In order to register our first publisher, we must create a collection. By default there are no collections within a Tabsdata server until you create one. You can see this by running the following command:

$ td collection list

For this tutorial, we will create a collection called customers where we will register our publisher function. To create this collection use the following command:

$ td collection create customers

This should have created the collection that you can verify by running the previous list command. You can also see more details about this collection using the info command as follows:

$ td collection info customers

Output:

This output confirms that the collection called customers has been created.

2.2 Registering the publisher function

We will now register a publisher function that reads data from a CSV file on a specific input directory and publishes some selected columns of this data to a table. For convenience, we have this function ready to use in the file publisher.py and the name of this function is publish_customers. Here is what this function looks like:

@td.publisher(
    source = td.LocalFileSource(os.path.join(os.getenv("TDX"), "input", "customers.csv")),    
    tables = ["customer_leads"],
    )
    
def publish_customers(tf: td.TableFrame):
    output_tf = tf.select(["FIRST_NAME","LAST_NAME","COMPANY_NAME","EMAIL","WEB"])
    return output_tf

‍Here the @td.publisher decorator defines the following metadata:

Data will be read from a local file located at $TDX/input/customers.csv
And the output of this function will be publised as a table called customer_leads

The function definition is very simple in this case with the following details:

The function name is publish_customers that takes a TableFrame called tf. Note that TableFrame is similar to a traditional DataFrame with some additional properties specific to Tabsdata. Note also that when this function executes, this input TableFrame will be populated by the data read from the $TDX/input/customers.csv file as specified in the decorator.

^^^^^^^^^^^^^^^^

● **Written problem**
According to the tutorial excerpt, why does a collection have to be created before the first publisher is registered? The entries have nothing to do with the tutorial excerpt.

Rows of pointing data
^^^^^^^^^^^^^^^^

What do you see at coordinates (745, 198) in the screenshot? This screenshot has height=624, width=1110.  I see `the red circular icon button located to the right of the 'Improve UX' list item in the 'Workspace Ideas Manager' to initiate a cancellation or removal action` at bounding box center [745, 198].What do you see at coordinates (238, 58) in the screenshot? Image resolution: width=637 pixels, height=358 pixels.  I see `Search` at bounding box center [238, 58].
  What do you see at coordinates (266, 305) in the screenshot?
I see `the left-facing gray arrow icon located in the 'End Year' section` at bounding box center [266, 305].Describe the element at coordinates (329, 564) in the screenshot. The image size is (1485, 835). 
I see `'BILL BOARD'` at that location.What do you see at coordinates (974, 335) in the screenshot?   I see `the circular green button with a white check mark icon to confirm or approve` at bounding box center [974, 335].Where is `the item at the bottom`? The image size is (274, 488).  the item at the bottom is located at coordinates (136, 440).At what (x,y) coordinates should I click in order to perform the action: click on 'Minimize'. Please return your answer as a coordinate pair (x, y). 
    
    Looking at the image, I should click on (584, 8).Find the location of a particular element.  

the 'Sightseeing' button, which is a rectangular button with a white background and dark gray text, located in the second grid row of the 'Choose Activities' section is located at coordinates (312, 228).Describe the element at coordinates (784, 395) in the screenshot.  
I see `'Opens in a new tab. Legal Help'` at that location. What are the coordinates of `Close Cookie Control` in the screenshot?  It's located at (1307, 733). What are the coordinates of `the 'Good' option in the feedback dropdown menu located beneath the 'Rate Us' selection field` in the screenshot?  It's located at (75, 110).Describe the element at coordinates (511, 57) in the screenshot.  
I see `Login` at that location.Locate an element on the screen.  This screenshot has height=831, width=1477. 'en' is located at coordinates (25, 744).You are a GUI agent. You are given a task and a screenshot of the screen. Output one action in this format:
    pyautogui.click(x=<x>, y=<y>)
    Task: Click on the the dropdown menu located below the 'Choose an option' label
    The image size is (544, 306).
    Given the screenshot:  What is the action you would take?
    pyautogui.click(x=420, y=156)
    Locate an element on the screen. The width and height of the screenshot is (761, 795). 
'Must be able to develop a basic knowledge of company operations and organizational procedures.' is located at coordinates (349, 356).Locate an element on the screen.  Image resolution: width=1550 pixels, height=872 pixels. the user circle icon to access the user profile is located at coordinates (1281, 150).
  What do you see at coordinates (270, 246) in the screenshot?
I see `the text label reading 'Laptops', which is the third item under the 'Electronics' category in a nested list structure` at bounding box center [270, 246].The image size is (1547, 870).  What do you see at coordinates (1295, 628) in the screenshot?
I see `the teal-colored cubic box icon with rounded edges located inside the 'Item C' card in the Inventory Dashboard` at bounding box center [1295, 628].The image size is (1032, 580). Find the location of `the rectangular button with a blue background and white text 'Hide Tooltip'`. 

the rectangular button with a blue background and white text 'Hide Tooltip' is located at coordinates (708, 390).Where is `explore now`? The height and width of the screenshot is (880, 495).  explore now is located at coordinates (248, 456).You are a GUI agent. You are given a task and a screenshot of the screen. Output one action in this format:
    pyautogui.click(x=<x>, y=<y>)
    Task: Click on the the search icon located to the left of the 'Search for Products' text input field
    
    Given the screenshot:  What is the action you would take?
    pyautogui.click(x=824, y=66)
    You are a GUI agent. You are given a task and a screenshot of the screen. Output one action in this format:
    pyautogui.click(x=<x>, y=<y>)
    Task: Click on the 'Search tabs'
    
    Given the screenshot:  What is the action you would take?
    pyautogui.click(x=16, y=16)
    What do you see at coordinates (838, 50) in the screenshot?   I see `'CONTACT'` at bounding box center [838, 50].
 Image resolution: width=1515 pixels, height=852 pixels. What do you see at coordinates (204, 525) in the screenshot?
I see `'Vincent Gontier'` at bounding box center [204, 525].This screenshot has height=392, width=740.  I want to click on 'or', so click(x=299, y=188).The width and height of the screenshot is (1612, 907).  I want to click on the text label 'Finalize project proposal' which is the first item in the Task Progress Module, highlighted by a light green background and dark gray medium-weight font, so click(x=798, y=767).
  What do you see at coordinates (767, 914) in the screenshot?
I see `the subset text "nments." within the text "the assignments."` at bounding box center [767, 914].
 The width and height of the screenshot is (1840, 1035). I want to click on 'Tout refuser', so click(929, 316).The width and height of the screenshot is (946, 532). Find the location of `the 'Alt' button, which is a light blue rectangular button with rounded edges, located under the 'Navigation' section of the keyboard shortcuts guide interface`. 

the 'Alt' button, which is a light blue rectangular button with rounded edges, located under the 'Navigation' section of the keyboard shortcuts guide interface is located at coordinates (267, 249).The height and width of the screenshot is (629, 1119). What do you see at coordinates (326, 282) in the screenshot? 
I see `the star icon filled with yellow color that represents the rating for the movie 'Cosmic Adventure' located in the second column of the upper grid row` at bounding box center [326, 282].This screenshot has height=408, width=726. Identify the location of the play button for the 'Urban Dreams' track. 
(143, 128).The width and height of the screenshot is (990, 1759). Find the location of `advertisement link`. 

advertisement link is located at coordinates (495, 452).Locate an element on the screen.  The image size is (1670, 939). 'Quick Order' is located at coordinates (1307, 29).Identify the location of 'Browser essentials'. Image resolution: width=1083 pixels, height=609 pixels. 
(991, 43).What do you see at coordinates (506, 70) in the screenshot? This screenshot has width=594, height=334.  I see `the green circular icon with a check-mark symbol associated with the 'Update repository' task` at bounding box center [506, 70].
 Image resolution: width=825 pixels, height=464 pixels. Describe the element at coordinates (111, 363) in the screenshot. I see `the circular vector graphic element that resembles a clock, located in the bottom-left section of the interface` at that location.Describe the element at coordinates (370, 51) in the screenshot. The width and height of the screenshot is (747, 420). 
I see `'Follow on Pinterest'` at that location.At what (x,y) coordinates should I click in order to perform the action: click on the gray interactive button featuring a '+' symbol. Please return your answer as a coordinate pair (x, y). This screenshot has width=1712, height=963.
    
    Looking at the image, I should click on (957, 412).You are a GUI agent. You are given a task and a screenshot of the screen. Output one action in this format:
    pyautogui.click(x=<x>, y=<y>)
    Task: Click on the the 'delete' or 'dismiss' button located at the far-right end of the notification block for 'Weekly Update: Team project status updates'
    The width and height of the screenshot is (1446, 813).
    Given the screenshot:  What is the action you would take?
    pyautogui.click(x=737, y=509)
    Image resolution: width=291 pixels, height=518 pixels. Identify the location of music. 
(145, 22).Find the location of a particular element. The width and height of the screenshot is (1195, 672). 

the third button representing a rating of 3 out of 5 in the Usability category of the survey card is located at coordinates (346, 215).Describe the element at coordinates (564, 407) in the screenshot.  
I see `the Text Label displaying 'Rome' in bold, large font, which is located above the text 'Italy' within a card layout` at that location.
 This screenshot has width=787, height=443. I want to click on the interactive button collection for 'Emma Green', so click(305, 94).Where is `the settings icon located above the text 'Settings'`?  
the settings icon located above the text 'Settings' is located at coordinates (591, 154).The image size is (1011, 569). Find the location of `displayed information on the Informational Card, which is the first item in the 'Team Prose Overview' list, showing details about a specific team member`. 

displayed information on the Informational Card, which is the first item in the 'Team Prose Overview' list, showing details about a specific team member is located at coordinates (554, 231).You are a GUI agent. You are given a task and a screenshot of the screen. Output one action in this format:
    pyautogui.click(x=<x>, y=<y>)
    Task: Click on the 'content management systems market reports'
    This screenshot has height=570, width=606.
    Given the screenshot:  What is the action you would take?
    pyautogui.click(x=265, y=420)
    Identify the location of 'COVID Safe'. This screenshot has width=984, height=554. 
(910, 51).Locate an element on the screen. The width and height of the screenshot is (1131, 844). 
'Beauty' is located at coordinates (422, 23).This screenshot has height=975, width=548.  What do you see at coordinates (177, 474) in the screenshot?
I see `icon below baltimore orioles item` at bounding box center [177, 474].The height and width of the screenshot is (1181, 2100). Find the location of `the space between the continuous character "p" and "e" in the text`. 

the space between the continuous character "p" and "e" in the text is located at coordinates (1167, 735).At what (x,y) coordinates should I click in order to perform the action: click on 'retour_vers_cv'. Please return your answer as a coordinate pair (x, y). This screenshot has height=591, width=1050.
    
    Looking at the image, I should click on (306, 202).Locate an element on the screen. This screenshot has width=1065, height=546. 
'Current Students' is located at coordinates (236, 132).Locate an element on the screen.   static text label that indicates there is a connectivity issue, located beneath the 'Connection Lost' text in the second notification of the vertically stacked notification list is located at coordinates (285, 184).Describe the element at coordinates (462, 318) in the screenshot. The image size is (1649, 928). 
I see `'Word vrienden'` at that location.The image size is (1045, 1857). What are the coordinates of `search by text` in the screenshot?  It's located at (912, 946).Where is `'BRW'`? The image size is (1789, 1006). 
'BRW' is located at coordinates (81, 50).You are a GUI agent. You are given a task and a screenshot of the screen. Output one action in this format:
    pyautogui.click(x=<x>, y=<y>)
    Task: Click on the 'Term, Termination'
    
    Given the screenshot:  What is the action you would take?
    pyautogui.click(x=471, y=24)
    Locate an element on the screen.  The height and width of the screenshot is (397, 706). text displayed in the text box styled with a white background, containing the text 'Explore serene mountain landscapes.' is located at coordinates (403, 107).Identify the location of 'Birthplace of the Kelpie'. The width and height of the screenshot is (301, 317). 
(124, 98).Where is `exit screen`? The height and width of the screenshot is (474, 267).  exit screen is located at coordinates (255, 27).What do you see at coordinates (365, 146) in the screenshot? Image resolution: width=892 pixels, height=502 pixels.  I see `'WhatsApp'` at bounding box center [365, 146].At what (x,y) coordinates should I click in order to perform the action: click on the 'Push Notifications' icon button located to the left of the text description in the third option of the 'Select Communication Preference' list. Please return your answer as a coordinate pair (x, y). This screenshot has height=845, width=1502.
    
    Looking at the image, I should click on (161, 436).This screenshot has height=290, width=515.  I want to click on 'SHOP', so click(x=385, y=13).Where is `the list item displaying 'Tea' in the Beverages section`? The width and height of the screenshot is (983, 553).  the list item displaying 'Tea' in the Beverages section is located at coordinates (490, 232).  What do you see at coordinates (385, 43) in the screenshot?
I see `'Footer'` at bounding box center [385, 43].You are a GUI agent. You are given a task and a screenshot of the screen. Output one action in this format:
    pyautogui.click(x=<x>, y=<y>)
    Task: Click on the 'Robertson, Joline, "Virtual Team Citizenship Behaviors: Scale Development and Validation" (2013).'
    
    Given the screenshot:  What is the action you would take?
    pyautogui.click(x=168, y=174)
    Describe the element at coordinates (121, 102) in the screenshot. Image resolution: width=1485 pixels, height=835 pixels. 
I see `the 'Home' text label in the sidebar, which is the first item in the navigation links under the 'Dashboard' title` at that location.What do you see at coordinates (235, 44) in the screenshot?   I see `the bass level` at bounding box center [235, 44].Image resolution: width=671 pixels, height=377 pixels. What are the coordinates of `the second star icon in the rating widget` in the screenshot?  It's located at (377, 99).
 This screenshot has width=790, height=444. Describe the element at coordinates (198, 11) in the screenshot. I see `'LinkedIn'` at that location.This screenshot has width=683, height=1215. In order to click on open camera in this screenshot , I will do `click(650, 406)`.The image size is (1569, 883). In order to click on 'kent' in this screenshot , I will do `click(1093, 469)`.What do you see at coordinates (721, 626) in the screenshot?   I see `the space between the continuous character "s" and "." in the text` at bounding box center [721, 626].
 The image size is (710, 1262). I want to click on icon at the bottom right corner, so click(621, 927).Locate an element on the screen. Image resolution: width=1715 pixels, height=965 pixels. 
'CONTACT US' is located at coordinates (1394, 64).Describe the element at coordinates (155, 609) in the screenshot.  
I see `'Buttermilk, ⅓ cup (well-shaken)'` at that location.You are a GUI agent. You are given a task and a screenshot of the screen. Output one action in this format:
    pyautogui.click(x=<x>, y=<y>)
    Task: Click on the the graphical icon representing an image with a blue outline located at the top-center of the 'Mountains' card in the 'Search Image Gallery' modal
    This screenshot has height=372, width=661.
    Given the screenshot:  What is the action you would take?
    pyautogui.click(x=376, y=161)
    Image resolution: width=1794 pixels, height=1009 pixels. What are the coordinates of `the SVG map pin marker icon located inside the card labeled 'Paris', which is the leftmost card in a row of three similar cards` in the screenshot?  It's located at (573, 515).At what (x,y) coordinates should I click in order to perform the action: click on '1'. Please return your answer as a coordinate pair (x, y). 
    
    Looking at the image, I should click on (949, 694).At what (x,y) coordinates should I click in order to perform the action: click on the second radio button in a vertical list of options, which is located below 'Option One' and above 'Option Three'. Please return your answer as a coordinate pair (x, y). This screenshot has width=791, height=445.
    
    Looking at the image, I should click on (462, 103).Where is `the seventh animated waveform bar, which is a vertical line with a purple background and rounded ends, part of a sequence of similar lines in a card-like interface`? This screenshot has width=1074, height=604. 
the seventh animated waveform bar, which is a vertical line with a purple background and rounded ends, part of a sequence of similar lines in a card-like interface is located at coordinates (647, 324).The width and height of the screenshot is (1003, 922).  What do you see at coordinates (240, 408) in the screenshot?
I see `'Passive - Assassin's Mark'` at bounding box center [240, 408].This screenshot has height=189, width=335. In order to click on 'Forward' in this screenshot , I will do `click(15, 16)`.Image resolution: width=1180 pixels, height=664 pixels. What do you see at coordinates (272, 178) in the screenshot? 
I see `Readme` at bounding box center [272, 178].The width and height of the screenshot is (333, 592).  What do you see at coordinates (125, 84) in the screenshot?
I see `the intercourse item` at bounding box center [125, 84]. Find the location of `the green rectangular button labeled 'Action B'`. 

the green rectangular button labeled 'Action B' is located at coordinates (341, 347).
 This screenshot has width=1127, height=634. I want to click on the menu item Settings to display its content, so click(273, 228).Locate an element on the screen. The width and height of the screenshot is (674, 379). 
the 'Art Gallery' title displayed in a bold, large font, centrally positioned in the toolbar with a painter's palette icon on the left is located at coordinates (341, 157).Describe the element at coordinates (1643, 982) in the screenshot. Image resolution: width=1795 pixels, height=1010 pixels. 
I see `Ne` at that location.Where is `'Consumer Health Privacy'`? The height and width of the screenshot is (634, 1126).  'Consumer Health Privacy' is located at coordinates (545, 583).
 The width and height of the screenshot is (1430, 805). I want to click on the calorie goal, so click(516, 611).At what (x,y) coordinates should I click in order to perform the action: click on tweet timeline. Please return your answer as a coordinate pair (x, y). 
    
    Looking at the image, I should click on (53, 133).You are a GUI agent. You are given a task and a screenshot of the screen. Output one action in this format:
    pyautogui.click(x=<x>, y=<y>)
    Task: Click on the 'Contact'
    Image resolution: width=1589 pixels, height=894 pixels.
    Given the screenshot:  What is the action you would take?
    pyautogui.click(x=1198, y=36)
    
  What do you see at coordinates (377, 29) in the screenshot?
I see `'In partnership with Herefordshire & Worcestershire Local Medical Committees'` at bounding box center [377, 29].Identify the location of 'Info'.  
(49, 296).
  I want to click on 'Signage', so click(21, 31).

^^^^^^^^^^^^^^^^

● **Exercise answer**
Registering the first publisher requires a collection. A Tabsdata server has no collections by default until you create one.